> **TASK PROMPT**: The whole set of entries is to be restated word for word.

> **RECORDED INFORMATION**:
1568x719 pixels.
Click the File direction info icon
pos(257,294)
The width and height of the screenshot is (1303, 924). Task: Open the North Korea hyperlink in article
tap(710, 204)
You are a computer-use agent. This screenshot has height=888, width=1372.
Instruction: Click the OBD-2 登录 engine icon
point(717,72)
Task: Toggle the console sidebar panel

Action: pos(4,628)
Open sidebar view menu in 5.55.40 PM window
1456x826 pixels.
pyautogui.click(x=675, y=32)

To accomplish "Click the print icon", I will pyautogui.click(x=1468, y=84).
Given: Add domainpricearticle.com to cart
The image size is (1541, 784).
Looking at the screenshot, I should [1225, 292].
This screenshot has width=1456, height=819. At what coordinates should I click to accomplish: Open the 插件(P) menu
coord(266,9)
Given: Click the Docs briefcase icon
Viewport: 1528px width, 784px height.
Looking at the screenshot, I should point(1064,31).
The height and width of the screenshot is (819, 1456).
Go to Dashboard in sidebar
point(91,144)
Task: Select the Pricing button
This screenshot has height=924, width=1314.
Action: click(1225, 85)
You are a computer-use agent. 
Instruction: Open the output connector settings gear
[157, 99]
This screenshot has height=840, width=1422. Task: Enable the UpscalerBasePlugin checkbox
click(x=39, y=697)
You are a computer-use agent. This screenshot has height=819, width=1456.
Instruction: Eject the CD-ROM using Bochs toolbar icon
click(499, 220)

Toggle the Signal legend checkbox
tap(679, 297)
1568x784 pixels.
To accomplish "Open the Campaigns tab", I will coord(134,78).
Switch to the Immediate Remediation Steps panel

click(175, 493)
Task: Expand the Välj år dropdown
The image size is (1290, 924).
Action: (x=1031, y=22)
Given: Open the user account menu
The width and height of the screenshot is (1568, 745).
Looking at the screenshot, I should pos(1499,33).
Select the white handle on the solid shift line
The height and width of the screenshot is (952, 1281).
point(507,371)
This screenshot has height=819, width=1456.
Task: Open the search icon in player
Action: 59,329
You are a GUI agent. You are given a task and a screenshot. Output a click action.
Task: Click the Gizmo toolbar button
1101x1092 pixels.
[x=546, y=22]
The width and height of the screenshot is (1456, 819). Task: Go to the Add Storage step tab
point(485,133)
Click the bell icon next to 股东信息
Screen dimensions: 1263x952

> **RESPONSE**:
1568x719 pixels.
Click the File direction info icon
pos(257,294)
The width and height of the screenshot is (1303, 924). Task: Open the North Korea hyperlink in article
tap(710, 204)
You are a computer-use agent. This screenshot has height=888, width=1372.
Instruction: Click the OBD-2 登录 engine icon
point(717,72)
Task: Toggle the console sidebar panel

Action: pos(4,628)
Open sidebar view menu in 5.55.40 PM window
1456x826 pixels.
pyautogui.click(x=675, y=32)

To accomplish "Click the print icon", I will pyautogui.click(x=1468, y=84).
Given: Add domainpricearticle.com to cart
The image size is (1541, 784).
Looking at the screenshot, I should [1225, 292].
This screenshot has width=1456, height=819. At what coordinates should I click to accomplish: Open the 插件(P) menu
coord(266,9)
Given: Click the Docs briefcase icon
Viewport: 1528px width, 784px height.
Looking at the screenshot, I should point(1064,31).
The height and width of the screenshot is (819, 1456).
Go to Dashboard in sidebar
point(91,144)
Task: Select the Pricing button
This screenshot has height=924, width=1314.
Action: click(1225, 85)
You are a computer-use agent. 
Instruction: Open the output connector settings gear
[157, 99]
This screenshot has height=840, width=1422. Task: Enable the UpscalerBasePlugin checkbox
click(x=39, y=697)
You are a computer-use agent. This screenshot has height=819, width=1456.
Instruction: Eject the CD-ROM using Bochs toolbar icon
click(499, 220)

Toggle the Signal legend checkbox
tap(679, 297)
1568x784 pixels.
To accomplish "Open the Campaigns tab", I will coord(134,78).
Switch to the Immediate Remediation Steps panel

click(175, 493)
Task: Expand the Välj år dropdown
The image size is (1290, 924).
Action: (x=1031, y=22)
Given: Open the user account menu
The width and height of the screenshot is (1568, 745).
Looking at the screenshot, I should pos(1499,33).
Select the white handle on the solid shift line
The height and width of the screenshot is (952, 1281).
point(507,371)
This screenshot has height=819, width=1456.
Task: Open the search icon in player
Action: 59,329
You are a GUI agent. You are given a task and a screenshot. Output a click action.
Task: Click the Gizmo toolbar button
1101x1092 pixels.
[x=546, y=22]
The width and height of the screenshot is (1456, 819). Task: Go to the Add Storage step tab
point(485,133)
Click the bell icon next to 股东信息
Screen dimensions: 1263x952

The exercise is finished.